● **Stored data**
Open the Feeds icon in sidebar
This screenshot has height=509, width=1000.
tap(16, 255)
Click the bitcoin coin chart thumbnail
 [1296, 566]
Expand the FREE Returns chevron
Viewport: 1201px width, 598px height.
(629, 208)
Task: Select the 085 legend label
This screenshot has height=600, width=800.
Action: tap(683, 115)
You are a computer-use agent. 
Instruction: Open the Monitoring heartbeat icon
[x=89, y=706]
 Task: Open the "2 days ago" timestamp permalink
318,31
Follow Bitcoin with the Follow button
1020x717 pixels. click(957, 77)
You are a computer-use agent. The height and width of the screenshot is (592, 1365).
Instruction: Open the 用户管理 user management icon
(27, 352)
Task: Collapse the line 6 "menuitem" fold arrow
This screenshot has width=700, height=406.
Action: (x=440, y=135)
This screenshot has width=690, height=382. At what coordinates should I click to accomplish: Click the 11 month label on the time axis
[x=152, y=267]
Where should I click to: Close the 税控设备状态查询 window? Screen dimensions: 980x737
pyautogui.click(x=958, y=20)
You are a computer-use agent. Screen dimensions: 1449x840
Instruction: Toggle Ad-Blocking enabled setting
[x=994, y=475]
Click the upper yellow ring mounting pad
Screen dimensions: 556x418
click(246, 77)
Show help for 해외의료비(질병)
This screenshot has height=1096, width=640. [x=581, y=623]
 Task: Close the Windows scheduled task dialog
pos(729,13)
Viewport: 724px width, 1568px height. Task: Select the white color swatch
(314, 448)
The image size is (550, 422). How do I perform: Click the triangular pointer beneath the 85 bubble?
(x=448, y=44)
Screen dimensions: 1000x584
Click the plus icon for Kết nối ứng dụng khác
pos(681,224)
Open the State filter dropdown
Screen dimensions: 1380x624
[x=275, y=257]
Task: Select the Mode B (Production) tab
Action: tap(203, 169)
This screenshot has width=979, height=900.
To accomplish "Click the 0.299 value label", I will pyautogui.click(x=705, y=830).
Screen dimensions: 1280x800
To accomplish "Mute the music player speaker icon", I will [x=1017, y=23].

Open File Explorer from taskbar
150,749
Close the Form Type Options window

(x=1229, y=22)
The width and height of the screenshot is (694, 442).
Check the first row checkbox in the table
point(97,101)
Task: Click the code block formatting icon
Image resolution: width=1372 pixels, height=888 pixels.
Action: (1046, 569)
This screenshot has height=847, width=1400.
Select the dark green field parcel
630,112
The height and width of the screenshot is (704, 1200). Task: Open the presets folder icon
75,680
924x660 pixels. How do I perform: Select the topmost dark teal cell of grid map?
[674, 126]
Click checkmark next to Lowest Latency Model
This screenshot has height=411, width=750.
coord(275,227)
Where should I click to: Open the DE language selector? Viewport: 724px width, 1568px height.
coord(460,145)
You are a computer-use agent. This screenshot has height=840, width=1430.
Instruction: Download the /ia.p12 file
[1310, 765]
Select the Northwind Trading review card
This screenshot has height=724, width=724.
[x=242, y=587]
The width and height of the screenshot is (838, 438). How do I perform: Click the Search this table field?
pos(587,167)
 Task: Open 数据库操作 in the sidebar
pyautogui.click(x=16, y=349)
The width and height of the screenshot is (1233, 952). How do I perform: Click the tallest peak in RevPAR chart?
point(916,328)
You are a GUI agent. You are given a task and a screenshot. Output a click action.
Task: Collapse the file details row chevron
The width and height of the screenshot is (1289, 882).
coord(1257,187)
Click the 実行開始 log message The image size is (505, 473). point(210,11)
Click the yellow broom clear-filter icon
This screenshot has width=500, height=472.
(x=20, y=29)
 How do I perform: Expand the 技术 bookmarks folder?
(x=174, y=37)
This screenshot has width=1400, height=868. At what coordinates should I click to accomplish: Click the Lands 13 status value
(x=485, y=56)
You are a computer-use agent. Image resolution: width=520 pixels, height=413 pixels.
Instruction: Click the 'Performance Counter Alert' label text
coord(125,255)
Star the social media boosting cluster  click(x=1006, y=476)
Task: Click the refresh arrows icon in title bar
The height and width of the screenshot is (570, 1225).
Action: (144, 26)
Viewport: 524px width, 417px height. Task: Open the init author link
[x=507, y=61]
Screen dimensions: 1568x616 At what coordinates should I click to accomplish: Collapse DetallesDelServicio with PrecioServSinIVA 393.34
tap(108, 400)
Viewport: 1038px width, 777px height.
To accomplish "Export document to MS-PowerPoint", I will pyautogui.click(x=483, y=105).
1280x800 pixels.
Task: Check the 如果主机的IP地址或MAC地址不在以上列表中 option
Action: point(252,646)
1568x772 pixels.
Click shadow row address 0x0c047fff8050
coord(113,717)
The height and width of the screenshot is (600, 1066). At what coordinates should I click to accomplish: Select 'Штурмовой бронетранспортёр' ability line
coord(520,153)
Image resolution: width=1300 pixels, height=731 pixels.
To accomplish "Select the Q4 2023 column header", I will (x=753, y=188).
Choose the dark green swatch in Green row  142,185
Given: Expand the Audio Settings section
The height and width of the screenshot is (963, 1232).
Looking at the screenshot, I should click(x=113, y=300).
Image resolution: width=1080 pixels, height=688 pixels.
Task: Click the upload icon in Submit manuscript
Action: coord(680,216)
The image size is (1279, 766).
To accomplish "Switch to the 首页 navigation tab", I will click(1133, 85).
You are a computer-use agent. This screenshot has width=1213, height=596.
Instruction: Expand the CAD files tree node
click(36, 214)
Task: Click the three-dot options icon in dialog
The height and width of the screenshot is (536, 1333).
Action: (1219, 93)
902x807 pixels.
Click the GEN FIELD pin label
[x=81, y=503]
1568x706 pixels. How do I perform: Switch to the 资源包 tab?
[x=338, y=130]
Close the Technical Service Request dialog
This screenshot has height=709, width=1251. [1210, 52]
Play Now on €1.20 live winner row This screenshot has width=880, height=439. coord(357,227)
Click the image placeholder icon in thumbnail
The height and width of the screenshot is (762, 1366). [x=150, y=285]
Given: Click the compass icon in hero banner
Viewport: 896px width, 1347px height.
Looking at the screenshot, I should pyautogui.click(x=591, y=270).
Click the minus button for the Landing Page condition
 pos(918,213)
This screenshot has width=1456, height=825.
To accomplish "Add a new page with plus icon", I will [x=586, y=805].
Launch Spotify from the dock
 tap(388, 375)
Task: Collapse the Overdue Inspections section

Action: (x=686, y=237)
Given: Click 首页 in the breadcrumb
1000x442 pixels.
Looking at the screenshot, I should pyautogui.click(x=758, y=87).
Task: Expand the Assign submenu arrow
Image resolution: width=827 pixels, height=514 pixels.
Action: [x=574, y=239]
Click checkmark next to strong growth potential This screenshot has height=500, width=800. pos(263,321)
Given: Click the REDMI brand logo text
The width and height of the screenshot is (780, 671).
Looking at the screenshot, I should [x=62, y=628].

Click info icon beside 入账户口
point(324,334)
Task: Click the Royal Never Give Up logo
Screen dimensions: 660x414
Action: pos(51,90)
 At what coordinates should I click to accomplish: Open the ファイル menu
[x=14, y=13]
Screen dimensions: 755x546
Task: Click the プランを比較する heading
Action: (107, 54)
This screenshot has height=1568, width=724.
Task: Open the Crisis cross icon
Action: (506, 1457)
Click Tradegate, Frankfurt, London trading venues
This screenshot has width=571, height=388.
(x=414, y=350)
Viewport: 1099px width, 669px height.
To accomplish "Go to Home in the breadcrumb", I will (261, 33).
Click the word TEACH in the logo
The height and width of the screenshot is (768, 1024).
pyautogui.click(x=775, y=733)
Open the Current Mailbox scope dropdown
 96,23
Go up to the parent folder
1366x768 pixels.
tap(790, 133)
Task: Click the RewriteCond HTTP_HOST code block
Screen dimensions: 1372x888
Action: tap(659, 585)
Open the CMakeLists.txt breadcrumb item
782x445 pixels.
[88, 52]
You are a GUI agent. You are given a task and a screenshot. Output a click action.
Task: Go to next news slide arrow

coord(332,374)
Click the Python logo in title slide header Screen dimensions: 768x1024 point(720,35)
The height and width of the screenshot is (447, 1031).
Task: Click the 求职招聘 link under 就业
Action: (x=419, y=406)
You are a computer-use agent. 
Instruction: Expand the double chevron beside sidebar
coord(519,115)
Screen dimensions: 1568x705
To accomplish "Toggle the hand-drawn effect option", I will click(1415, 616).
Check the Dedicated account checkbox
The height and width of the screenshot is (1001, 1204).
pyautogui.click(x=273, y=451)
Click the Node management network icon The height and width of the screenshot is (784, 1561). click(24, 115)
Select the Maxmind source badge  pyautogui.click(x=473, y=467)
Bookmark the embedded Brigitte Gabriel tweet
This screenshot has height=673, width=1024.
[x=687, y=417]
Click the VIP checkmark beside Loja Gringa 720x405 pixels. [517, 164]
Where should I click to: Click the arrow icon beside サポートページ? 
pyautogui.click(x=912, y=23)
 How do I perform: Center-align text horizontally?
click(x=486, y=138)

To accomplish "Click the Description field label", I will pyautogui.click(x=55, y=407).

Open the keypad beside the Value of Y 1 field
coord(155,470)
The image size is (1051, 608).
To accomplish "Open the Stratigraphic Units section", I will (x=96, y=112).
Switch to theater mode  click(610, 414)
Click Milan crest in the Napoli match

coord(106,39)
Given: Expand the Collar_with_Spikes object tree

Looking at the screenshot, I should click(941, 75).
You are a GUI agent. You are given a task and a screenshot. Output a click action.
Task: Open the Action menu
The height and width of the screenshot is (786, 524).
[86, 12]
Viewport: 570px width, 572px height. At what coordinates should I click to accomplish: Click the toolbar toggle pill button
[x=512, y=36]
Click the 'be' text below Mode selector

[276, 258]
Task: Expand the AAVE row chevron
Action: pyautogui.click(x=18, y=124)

● **REQUIREMENT**
Start at the line with "Given: Expand the Collar_with_Spikes". Give that line and every line after it again, word for word, through the last line above.

● **ANSWER BELOW**
Given: Expand the Collar_with_Spikes object tree

Looking at the screenshot, I should click(941, 75).
You are a GUI agent. You are given a task and a screenshot. Output a click action.
Task: Open the Action menu
The height and width of the screenshot is (786, 524).
[86, 12]
Viewport: 570px width, 572px height. At what coordinates should I click to accomplish: Click the toolbar toggle pill button
[x=512, y=36]
Click the 'be' text below Mode selector

[276, 258]
Task: Expand the AAVE row chevron
Action: pyautogui.click(x=18, y=124)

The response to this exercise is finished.